TPG Capital Asia head Joel Thickins has told the parliamentary inquiry into the future of journalism that the private equity firm would look to build and sell Fairfax Media in four to five years if it won the bid for the business.
This would be the private equity firm’s first takeover of a newspaper company. Mr Thickins did not believe this was a problem, saying that TPG would not have made a bid if it did not believe it could grow the business.
It did not say whether retaining or building upon current journalist numbers would be part of Fairfax’s growth.
Senator Nick Xenophon was particularly interested in whether Mr Thickins had been in private contact with Domain chief executive Antony Catalano. The TPG boss repeatedly refused to answer the question.
The firm is yet to conduct due diligence and is in competition with another bidder, Hellman and Friedman.
Mr Thickins said that it was TPG’s belief that the company’s mastheads and the Domain business were instrumental to each other. However, he was unable to commit to the future of the print product, stating that newspapers were in a structural global decline, although readers were still hungry for content.

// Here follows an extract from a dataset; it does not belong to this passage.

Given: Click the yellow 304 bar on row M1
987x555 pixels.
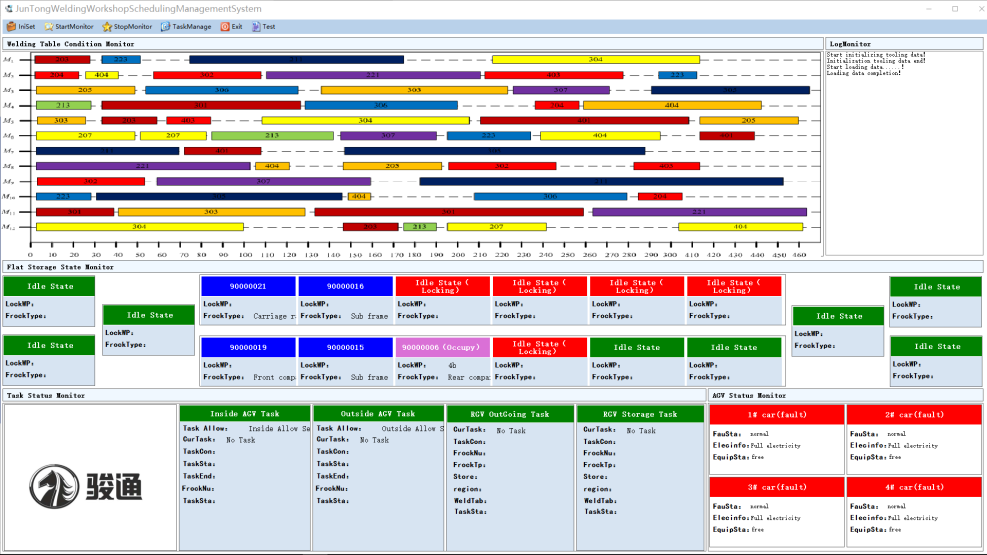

The TPG head said that the firm would fulfil Fairfax’s current editorial charter and retain its commitment to independent journalism.
“We are owners, not managers,” Mr Thickens said.
The private equity firm will honour all employee entitlements and union agreements. It would also honour current redundancies decisions.
Senators Xenophon and Sam Dastyari expressed their concern in TPG’s commitment to journalism, citing the purchase, splitting and selling of Myer in 2006.
TPG made an initial non-binding bid for the Domain business and several metro mastheads on May 8, valuing the company at $2.5 billion. A revised offer was proposed a week later for the whole business at $2.76 billion.
On Wednesday, a competing bid of $3 billion was entered by American private equity firm Hellman & Friedman.